2005年2月9日(水)「しんぶん赤旗」

06年度米予算教書

「対テロ戦」費を増額

生活関連は1%減

ハッブル望遠鏡も維持困難


 【ワシントン=浜谷浩司】ブッシュ米大統領は七日、総額二兆五千六百八十億ドル(対前年度当初予算比3・6%増、約二百六十七兆七千億円)の二〇〇六会計年度(今年十月―来年九月)予算教書を議会に提出しました。

 同予算は「対テロ戦争」をたたかう軍事費や国土安全保障費を聖域扱いとして増額。国防総省予算とエネルギー省核兵器予算を合わせた軍事費は、前年度比4・8%増の四千二百九十二億ドル(約四十四兆六千億円)にもなります。

 一方で農業補助金をはじめ教育や医療、住宅など低所得者向け施策を中心にした国民生活関係費は、約1%減と、大ナタをふるいました。

 低所得者や障害者を対象にした医療制度(メディケイド)を十年間で四百五十億ドル(約四兆七千億円)削減するのをはじめ、低所得者向け住宅、高校生の職業訓練などへの補助を切り捨てています。農業補助金も約六億ドル(約六百二十四億円)減額します。

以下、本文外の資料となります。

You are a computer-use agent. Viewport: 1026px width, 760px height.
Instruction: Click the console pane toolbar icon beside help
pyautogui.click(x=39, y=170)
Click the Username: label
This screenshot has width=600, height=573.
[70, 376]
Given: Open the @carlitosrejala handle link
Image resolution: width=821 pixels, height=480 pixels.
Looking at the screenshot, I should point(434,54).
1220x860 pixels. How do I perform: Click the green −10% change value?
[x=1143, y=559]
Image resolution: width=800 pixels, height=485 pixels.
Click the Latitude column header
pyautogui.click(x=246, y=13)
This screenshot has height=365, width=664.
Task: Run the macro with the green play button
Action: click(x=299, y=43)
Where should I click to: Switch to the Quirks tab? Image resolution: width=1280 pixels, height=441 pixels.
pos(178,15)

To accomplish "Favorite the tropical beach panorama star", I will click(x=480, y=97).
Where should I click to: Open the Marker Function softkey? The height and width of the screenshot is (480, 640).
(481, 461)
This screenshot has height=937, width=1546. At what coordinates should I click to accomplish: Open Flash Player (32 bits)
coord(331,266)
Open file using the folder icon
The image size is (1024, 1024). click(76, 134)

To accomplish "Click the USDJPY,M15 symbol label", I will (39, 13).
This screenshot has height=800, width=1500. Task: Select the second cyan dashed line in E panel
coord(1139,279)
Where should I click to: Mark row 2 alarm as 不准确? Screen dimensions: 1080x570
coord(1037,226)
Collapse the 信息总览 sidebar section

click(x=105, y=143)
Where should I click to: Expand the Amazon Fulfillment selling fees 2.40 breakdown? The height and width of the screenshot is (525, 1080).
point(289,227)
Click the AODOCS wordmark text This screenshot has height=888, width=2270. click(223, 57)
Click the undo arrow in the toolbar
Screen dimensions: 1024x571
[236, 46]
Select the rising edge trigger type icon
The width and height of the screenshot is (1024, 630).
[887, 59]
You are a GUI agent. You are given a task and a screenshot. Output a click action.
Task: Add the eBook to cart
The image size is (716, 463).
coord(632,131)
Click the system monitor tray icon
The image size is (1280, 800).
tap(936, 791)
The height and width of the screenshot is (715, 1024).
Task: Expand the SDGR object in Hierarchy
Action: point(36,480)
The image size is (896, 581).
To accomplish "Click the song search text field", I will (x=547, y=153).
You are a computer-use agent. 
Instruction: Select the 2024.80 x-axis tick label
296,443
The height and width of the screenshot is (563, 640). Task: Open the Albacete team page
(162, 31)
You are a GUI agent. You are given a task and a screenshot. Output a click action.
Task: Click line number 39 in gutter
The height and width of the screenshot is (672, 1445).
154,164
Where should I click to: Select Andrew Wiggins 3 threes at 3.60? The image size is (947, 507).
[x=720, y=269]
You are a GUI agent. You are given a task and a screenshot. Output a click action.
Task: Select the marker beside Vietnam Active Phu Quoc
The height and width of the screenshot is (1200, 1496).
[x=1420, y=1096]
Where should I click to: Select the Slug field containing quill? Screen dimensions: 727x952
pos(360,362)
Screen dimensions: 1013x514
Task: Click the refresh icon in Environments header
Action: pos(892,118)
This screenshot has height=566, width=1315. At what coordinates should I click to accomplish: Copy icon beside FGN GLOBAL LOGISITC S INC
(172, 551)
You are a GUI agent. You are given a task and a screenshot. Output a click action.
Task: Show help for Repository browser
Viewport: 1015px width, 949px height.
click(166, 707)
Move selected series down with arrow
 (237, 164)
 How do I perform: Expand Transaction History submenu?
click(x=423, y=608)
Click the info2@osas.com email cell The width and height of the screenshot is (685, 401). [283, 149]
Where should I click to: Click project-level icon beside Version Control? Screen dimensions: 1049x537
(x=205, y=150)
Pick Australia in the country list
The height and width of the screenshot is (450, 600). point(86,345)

 また鉄道旅客公社(アムトラック)への補助金は廃止。航空宇宙局(NASA)のハッブル宇宙望遠鏡も維持が困難とみられています。

 こうした国民生活切り捨て予算に、国民からの批判の高まりは必至です。また、厳しい財政運営を強いられている各州からも、地方への負担押しつけに厳しい目が向けられそうです。

 予算教書は、財政赤字について、過去最大となった〇五年度の四千二百七十億ドル(約四十四兆四千億円)から三千九百億ドル(約四十兆五千六百億円)に圧縮するとし、「緊縮型予算」(チェイニー副大統領)を掲げています。しかし、今後、イラク・アフガニスタン戦費に約八百億ドル(約八兆三千億円)を追加支出するとしています。ブッシュ大統領が力を入れる社会保障「改革」には膨大な支出も必要です。

 赤字の主因である金持ち減税と軍事費膨張にメスを入れない以上、〇九年度までの「赤字半減」との公約の実現は見込めないとの見方が支配的です。


予算教書

 米大統領が毎年二月の最初の月曜日までに議会に送る、次期会計年度予算に対する大統領の提案。教書を受けて議会が予算関連法案を作成、審議し、最終的に大統領が署名して成立します。